Write down the passage on the nuisance claim word for word, from "[61] The Supreme" to "at para. 108.".

_Provided passage:_

------------------------

The Plaintiff’s Claim for Nuisance
[60] The moving parties also seek summary judgment dismissing Inzola’s claim in nuisance for the noise, dust and vibration caused by the construction of the City Hall addition, and for the impact of the hoarding erected around the construction site alleged in paragraph 12 of the statement of claim. The moving parties submit that the time for bringing claims of this nature commenced at least at the time Mr. Cutruzzola wrote his letter on Inzola letterhead to Debra Dubenofsky, City Manager on July 11, 2012.
[61] The Supreme Court of Canada in Roberts v. Portage La Prairie (City), 1971 CanLII 128 (SCC), [1971] S.C.J. No. 53, held that a claim for nuisance does not arise until damage occurs. Inzola also submits that its claim for negligence is likewise not statute barred because a claim for negligence, like a claim in nuisance, requires that the plaintiff has actually suffered some damage for there to be a cause of action: Midwest Properties Ltd. v. Thordarson, 2015 ONCA 819, at para. 108.

------------------------

_Stored records:_
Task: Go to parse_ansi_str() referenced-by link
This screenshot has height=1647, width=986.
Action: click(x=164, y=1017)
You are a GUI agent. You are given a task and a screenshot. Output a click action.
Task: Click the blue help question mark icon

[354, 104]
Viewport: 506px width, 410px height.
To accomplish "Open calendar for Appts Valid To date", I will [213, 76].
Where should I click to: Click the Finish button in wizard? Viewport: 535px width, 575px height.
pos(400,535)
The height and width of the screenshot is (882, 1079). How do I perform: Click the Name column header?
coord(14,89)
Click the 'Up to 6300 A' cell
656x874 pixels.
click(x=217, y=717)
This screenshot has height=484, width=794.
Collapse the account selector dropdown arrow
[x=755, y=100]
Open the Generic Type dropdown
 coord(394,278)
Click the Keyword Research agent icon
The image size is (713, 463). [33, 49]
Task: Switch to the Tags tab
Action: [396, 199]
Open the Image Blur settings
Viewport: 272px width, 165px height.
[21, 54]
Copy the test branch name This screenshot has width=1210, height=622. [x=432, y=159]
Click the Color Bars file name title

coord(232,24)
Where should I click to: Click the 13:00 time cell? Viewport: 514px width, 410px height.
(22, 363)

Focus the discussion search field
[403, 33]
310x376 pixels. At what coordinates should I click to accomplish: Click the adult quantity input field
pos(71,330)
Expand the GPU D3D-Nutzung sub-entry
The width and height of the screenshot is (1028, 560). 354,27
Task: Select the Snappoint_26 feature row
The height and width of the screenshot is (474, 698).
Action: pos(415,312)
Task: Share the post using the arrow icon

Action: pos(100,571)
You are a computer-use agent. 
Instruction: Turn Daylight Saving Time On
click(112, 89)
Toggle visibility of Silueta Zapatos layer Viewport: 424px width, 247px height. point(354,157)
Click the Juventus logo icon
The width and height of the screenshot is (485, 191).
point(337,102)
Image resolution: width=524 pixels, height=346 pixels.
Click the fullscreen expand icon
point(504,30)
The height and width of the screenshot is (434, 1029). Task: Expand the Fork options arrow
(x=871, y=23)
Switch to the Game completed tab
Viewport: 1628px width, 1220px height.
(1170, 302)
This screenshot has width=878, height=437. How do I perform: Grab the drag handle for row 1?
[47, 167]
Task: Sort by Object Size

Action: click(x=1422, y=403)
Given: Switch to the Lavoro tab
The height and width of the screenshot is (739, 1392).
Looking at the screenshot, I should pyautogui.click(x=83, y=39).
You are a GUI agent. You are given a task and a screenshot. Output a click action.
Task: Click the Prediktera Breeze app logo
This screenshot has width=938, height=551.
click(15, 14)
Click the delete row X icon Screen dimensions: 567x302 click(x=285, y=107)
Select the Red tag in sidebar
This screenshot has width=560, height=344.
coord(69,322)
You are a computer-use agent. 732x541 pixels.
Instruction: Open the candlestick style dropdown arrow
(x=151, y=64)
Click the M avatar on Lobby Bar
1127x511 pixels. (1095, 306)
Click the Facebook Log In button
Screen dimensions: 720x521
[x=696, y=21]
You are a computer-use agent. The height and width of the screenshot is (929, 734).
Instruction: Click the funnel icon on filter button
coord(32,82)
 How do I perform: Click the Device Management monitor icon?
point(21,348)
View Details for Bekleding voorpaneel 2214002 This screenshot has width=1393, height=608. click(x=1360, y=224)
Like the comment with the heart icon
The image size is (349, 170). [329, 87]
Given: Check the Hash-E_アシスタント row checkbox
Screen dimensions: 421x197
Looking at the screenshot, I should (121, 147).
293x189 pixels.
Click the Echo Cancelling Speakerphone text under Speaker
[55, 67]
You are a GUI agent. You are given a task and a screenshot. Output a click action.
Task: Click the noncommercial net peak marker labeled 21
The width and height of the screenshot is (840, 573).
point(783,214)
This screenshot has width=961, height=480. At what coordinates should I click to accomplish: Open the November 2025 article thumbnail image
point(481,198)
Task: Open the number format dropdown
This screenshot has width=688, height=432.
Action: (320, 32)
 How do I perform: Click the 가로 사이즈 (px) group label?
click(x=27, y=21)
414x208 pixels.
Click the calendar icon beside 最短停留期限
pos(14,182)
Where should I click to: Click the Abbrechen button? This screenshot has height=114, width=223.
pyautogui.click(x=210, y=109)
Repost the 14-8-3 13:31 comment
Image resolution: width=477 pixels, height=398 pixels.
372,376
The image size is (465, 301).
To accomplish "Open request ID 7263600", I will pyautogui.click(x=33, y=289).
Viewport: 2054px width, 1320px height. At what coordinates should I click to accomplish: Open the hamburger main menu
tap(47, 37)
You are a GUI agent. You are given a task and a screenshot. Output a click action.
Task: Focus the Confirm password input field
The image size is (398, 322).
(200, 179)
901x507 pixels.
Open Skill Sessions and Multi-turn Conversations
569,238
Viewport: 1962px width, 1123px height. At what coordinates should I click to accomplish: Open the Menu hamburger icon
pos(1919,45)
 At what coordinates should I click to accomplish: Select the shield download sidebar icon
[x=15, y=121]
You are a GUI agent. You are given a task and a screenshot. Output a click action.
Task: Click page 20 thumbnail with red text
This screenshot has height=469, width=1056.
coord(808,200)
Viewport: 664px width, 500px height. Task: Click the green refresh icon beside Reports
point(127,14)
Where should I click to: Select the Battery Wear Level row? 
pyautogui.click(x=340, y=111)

------------------------

_The solution:_
[61] The Supreme Court of Canada in Roberts v. Portage La Prairie (City), 1971 CanLII 128 (SCC), [1971] S.C.J. No. 53, held that a claim for nuisance does not arise until damage occurs. Inzola also submits that its claim for negligence is likewise not statute barred because a claim for negligence, like a claim in nuisance, requires that the plaintiff has actually suffered some damage for there to be a cause of action: Midwest Properties Ltd. v. Thordarson, 2015 ONCA 819, at para. 108.